My MW seemed very negative about it and hinted at it being a problem if iron is low again.

but surely low iron only effects you after labour as in recovery time if you bleed alot?


----------



## Jenniflower

If it's quite low apparently if can effect how much you bleed. It's said with lower iron you have a higher risk of PPH. That being said the number at which is classified as "low" seems to vary. Did you get an actual number of your iron levels from your midwife?


----------



## special_kala

Looking at my results last ones were 11.8.

She's ordered full blood count. anti body screen, ferritin and b12


----------



## indigo_fairy

I've just had the very same blood test and got the 'won't let you homebirth with low iron' speech. When I asked why, my MW also said it can make you bleed more etc... but she also followed it with, if we catch any low iron now then the iron supplements will have plenty of time to work so by the time I go into labour I won't actually be low on iron.

They can't not allow you a homebirth because of it or anything else actually, you can refuse their advice if you wish, they can only recommend what you do. Even though they do throw 'let and allow' around alot, seeming like they can tell you what to do. :)


----------



## freckleonear

11.8 isn't really that low, considering that haemoglobin is diluted in the blood during pregnancy anyway. In my area they will advise against a homebirth if your iron drops below 10. I got my iron levels up almost two points in a week for my homebirth by going on an intensive iron-rich diet. It's probably a good idea to try and get your levels up as it will help you feel much better after the birth and then you won't have to argue with them anyway. :)


----------



## Jenniflower

What?! Not only is that not low that's better than normal for a non pregnant woman. My nurse just told me this morning that she considers 11 - 11.5 normal. If I were pregnant she would be expecting above 10 I think it was though I've heard of mw's being ok with it even as low as 9.5. 

Obviously taking your spatone will only help you in the end so no harm done really. If she does try to say something about it again being low I would really question her on that, asking what she considers normal and low. 

I think there are nice guidelines on iron.
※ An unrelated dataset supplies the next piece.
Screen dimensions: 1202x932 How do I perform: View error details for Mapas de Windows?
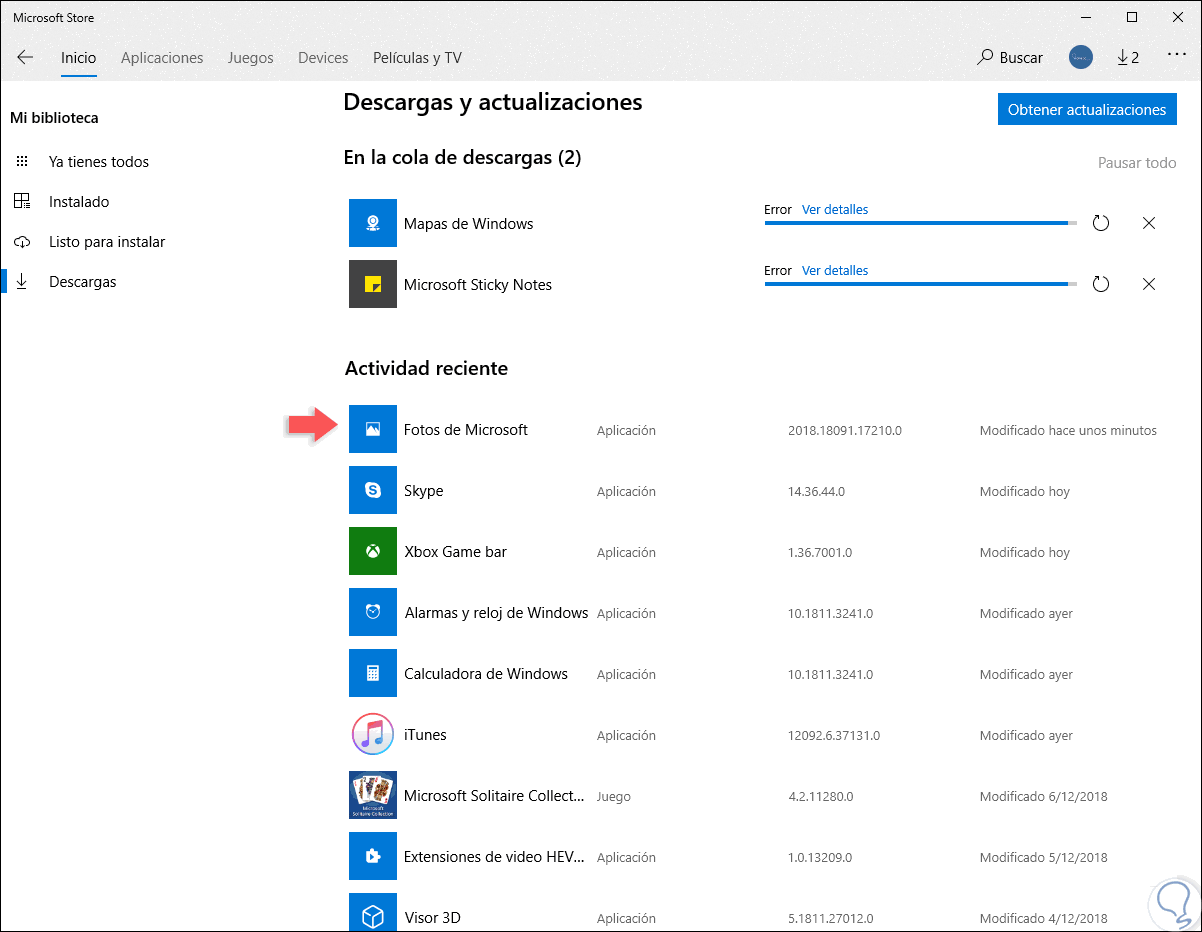click(835, 210)
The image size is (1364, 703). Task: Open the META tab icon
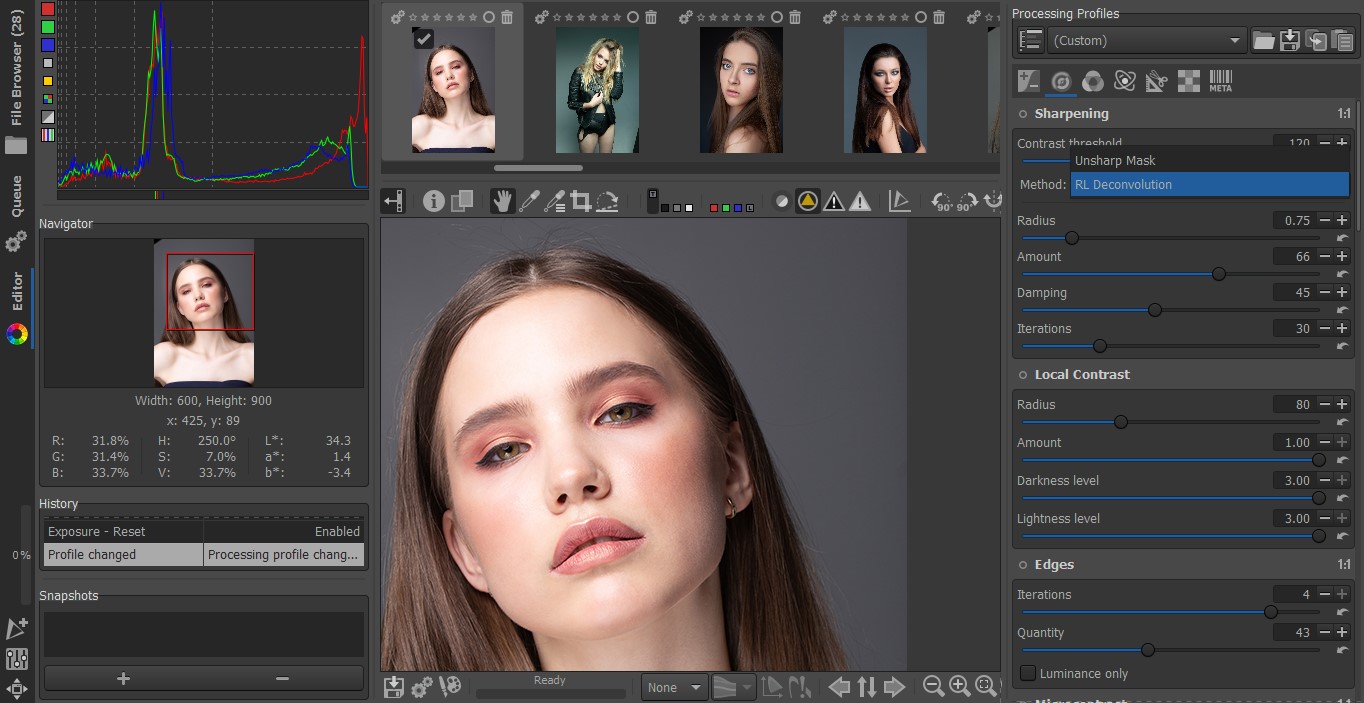[x=1220, y=81]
Anyone know the level?


----------



## ambreen359

my iron is at 10 but it has been since i had my first 19odd years ago
my IM says as long as i feel well and am not symptomatic she has no problem with a hb
i have been to c a homeopath she said my body might not be absorbing the iron as my diet is quite high in iron so she has put me on a natural remedy u might want to look at that to c if it will help i am taking spatone to x


----------



## Rmar

Being worried about 11.8 seems very odd. Mine were 7 and my doctor said that they usually like to see it above 9 but in no way hinted that it would affect my home birth.

Regardless, at 28 weeks you would have plenty of time to get it up and even at 36 weeks you could still do something about it.


----------



## PeanutBean

Nice guidelines are obstetric care if below 8.5. I looked into this the other day after someone on the forum said their pph was caused by anaemia and I thought it was only a risk IF you had pph. The research does put low iron (in the studies I found this was 7 or lower) as a significant risk factor in the incidence of pph. 11 is not classed as anaemic. Between 7 and 11 it's low-moderate anaemia. The bottom end of normal is 12.

So the long and short of it is no, you can always have a homebirth if you want. No, the mw should not be concerned (and thus is possibly using this as an excuse). And normally iron supplements aren't even prescribed above 10.5.


----------



## Celesse

I had low iron throughout pregnancy and got threatened with "too low = hospital". I managed to get it up though. I found that if I took enough Spartone to keep my poo a little bit black my iron went up. Not sure if thats the best advice you will ever hear, but it worked for me!


----------



## ambreen359

i have managed to get my levels up from 10 to 11.6 in just under 4 wks am over the moon just eating really well and taking spatone


----------



## Blah11

My iron with amelie was 9.8 and even then she gave me a choice of iron tablets or not. She said if it got worse she'd strongly recommend going onto tablets but it didn't and i neve rbothered with them.


----------



## Mum2b_Claire

I don't know my exact number, but when I was about 38 weeks with Ruby my iron was low enough for tablets, but the MW at the birth centre said not to bother with them and never even hinted at it being a reason not to birth at the centre. (They are extremely fussy about everything being 100% low risk.)


----------



## spidey

I had low iron too and was given the speech on how I would have to birth in the hospital vs. birth center. I managed to get my iron up without taking any supplements. Google for ways to increase iron naturally. So if you take a supplement and change your diet, you'll most likely be fine and shouldn't have to worry.


----------



## Sarah_

Hi, 

it does not sound low to me tbh, I found this had some good info

https://www.patient.co.uk/doctor/Anaemia-In-Pregnancy.htm


----------



## special_kala

well....my iron was 7! oops!

B12 was low too so she said that ive probably got some absorption problem but they cant investigate as to why until baby is here. Had to have B12 injection today and 2 more next week then 2 again the week after.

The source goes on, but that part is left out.